Matthew Falkner found out the hard way after he passed out drunk in the drive-thru of a Jensen Beach Taco Bell and his car caught fire. The incident occurred in the early morning of October 1 in Jensen Beach, according to the blog Off the Beat. Falkner, 30, had apparently decided to make a run for a fourth meal after downing some beers, and he somehow made it all the way to the fast-food joint in his Chevy pickup, placed his order, and received his taco before falling asleep.
A deputy awoke Falkner and then asked for his ID. Falkner said no before reaching into his bag and presenting the officer with a taco. Another deputy clarified they were asking for an ID, not a taco. Falkner chuckled and began eating the taco.
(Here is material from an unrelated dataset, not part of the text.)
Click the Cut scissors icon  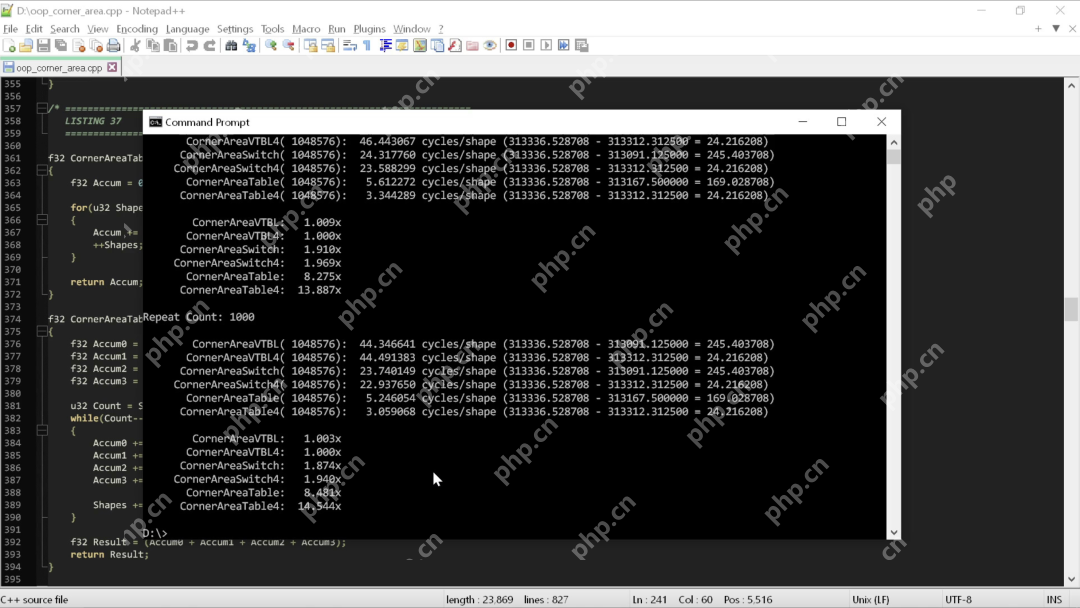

Then deputies noticed Falkner had fallen asleep with his foot on the accelerator while his truck was in park. The engine had caught fire, and fire extinguishers were used to put it out.
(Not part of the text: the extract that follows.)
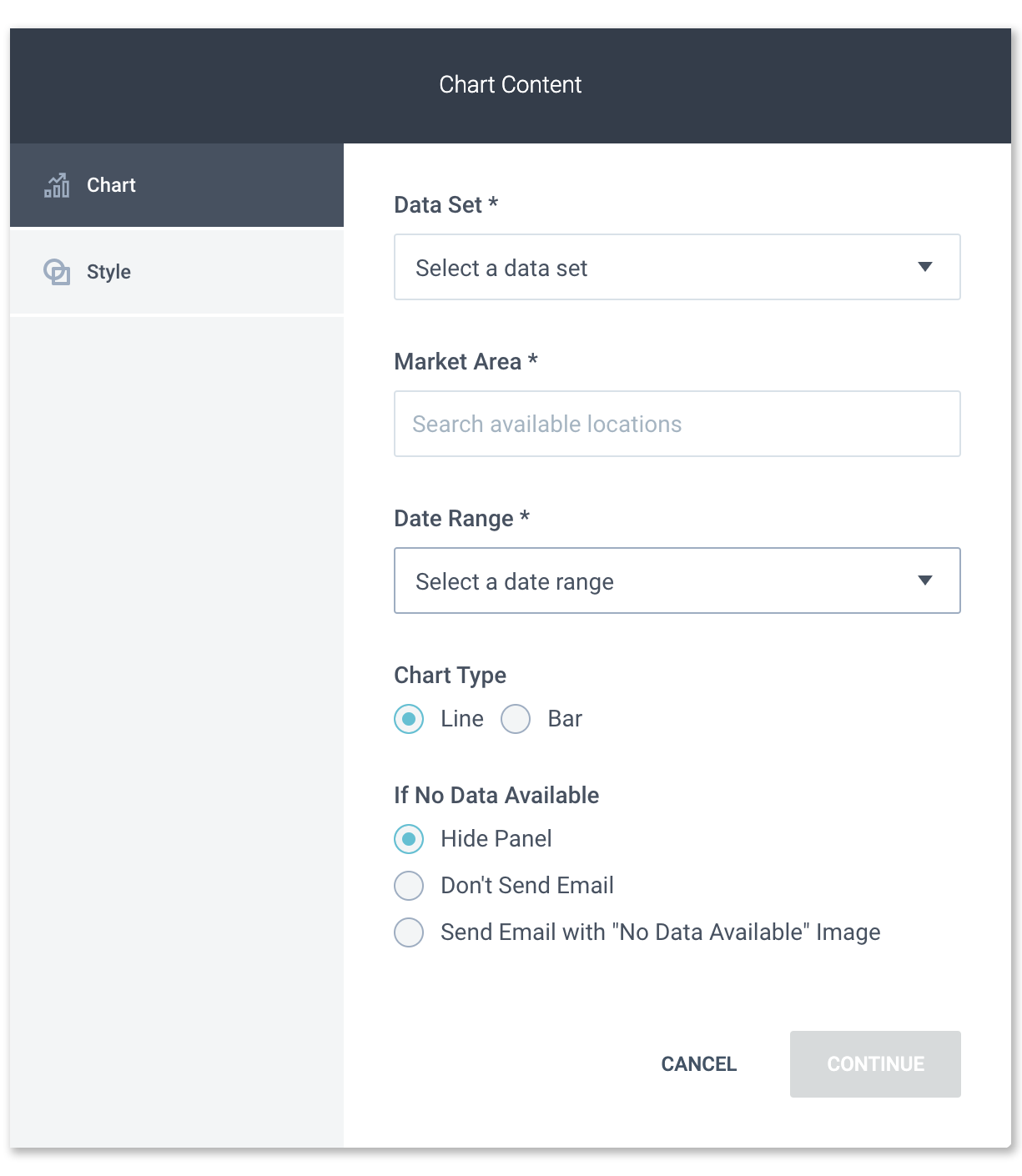
Task: Click the Chart Content title bar
Action: pos(510,84)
Falkner's blood alcohol content was between .227 and .225, according to a breath test. That's three times the legal limit. He was hauled off to jail on DUI charges. No word on the fate of the taco.
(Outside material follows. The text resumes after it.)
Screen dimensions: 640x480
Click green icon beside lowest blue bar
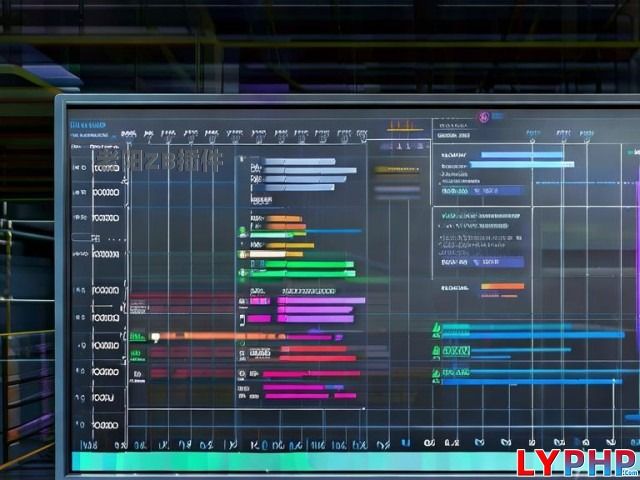coord(436,376)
This guy is a bad ass...except for he's a danger to himself and everyone else in the world. No shock this dip shit is from Florida. Where else are you so sad with your current life direction that you'd get liquored up to a .225 and decide to drive to Taco Bell. When a cop asks you for your ID and you hand them a taco, you have "I don't give a f" or "Life doesn't matter to me anymore" tattooed all over you. I think Taco Bell is a restaurant chain owned by Satan, like Al Pacino in The Devil's Advocate. I think he's got his hands in all the blasphemous and sordid activities that transpire at that restaurant. Think about it. When is the last thing that ever happened that was inspiring or uplifting at a Taco Bell. It's always tragic stories. I know two people that have gotten DUI's either in the drive thru or leaving the drive thru of a Taco Bell. My father used to say, "Nothing good happens after midnight." Well, dad, I'm starting to agree, especially if you're in the line at Taco Bell.